“L’Ugl conferma la sua posizione: una legge inutile per l’ occupazione e dannosa per i diritti del lavoro”

Con l’approvazione degli ultimi decreti attuativi del Jobs Act si è concluso l’iter di approvazione di una riforma delle leggi sul lavoro che, come l’Ugl aveva previsto, non sta dando l’impulso sperato all’occupazione, mentre ha peggiorato sensibilmente le condizioni di lavoro nel nostro Paese.

Il tasso di disoccupazione, rilevato dall’Istat, resta infatti al 12% con il picco del 42,2% per quanto riguarda i giovani, ossia proprio coloro che sono maggiormente coinvolti dalla riforma.

Senza rafforzare le condizioni per la ripresa economica – infrastrutture, fisco, energia, accesso al credito, tutela delle produzioni italiane nei mercati europei e mondiali, piani industriali – le aziende piccole e medie continueranno ad essere in difficoltà e le grandi seguiteranno ad investire altrove.

Non è sufficiente aumentare la flessibilità in uscita dal mondo del lavoro – in un Paese che già offriva alle imprese una vasta gamma di tipologie contrattuali adatte alle varie esigenze produttive – per convincere le aziende ad assumere di più.

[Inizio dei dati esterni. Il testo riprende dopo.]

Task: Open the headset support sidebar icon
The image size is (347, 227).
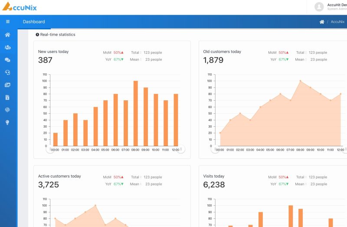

Al contrario, se a ciò non si affianca in parallelo un sistema coordinato ed efficace di strumenti per l’impiego ed ammortizzatori sociali, si rischia solo di acuire la crisi, il crollo dei consumi e l’instabilità sociale.

L’Italia ha bisogno di progetti seri, di interventi concreti per la ripresa, non possiamo continuare a credere che siano sufficienti gli slogan. Da ormai diversi anni, gli unici interventi che i vari governi, sull’onda delle richieste europee, sono stati capaci di mettere in campo riguardano la riduzione dei diritti dei lavoratori e dei pensionati. Ma in questo modo, ed i dati e l’esperienza lo dimostrano ogni giorno, si rischia solo di sprofondare in una spirale recessiva.

In questo contesto, l’Ugl non intende tirarsi indietro, ma, al contrario, continuare la propria battaglia, proponendo strategie per una ripresa economica reale e socialmente sostenibile, sia a livello istituzionale che nelle sedi di contrattazione collettiva.